Directions: From the Azure pricing text below, write out word for word the passage starting at "KQL Query for" and ending at "TimeGenerated >= ago(7d)".

Source text:

_____

Custom Override — user-entered rates (for enterprise/negotiated pricing)
Live Azure API — real-time from Azure Retail Prices API via a Vercel serverless proxy (api/azure-pricing.js)
Official Hardcoded — curated rates from Microsoft documentation
Fallback — conservative estimates when all else fails

Live pricing is cached for 3 hours and includes:

PTU hourly on-demand rates per deployment type
PTU reservation prices (1-Month and 1-Year terms)
PAYGO per-token rates (input/output) per model and deployment

Azure PTU Reservation Tiers

Azure offers two PTU reservation options (there is no 3-year PTU reservation):

Reservation	Discount vs On-Demand	Commitment
Monthly (1-Month)	~64% off	No long-term commitment
1-Year	~70% off	1-year commitment

KQL Query for Usage Data

Use this query in Azure Monitor Log Analytics to get your TPM data:

let window = 1m;
let p = 0.99;
AzureMetrics
| where ResourceProvider == "MICROSOFT.COGNITIVESERVICES"
| where MetricName in ("ProcessedPromptTokens", "ProcessedCompletionTokens")
| where TimeGenerated >= ago(7d)
| summarize Tokens = sum(Total) by bin(TimeGenerated, window)

_____

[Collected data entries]
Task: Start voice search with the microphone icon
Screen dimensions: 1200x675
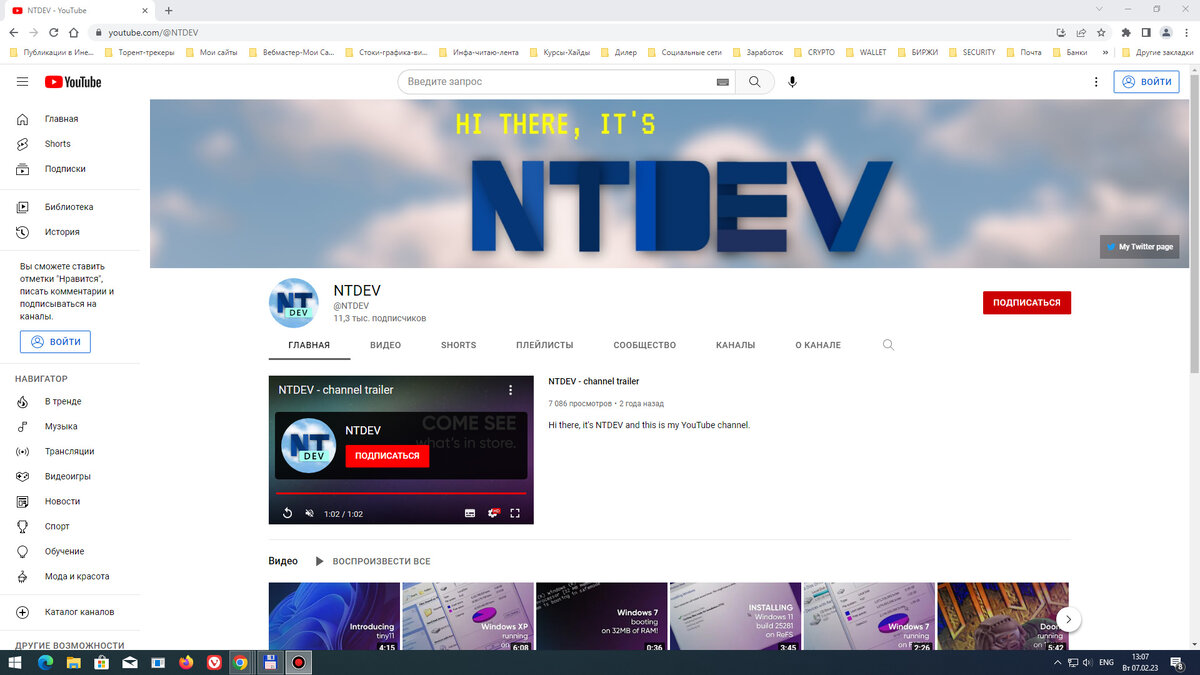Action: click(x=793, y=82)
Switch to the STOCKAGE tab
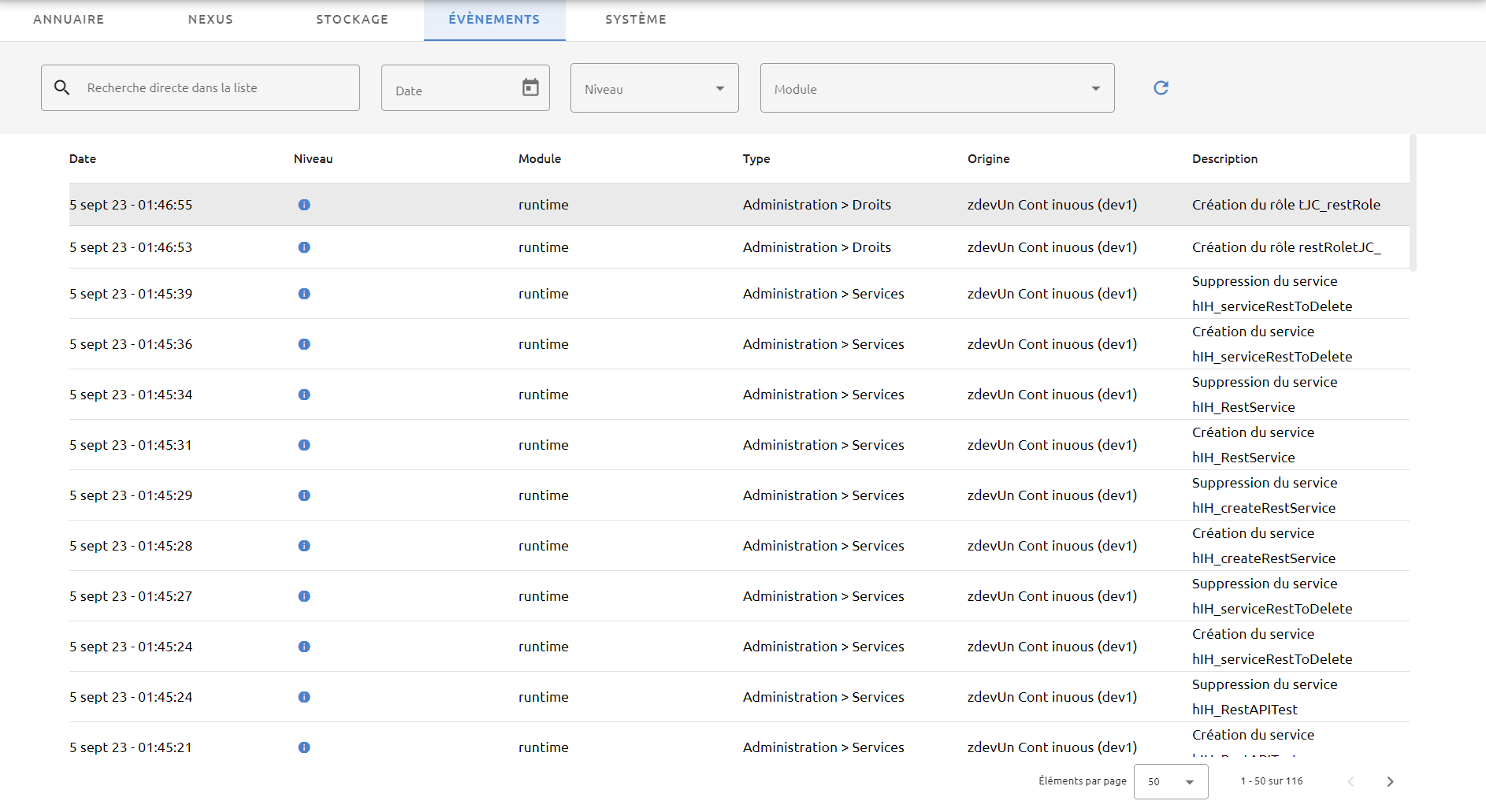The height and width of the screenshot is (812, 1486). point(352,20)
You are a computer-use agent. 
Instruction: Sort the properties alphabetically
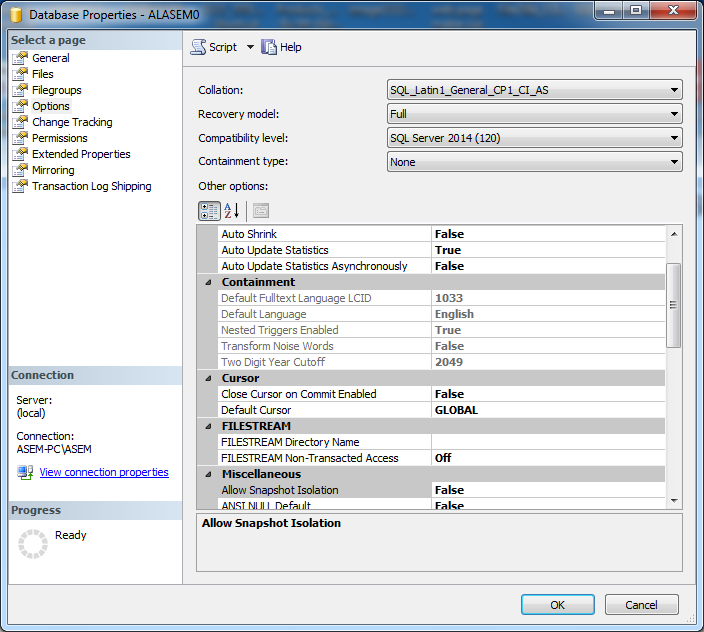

_____

Solution below:
KQL Query for Usage Data

Use this query in Azure Monitor Log Analytics to get your TPM data:

let window = 1m;
let p = 0.99;
AzureMetrics
| where ResourceProvider == "MICROSOFT.COGNITIVESERVICES"
| where MetricName in ("ProcessedPromptTokens", "ProcessedCompletionTokens")
| where TimeGenerated >= ago(7d)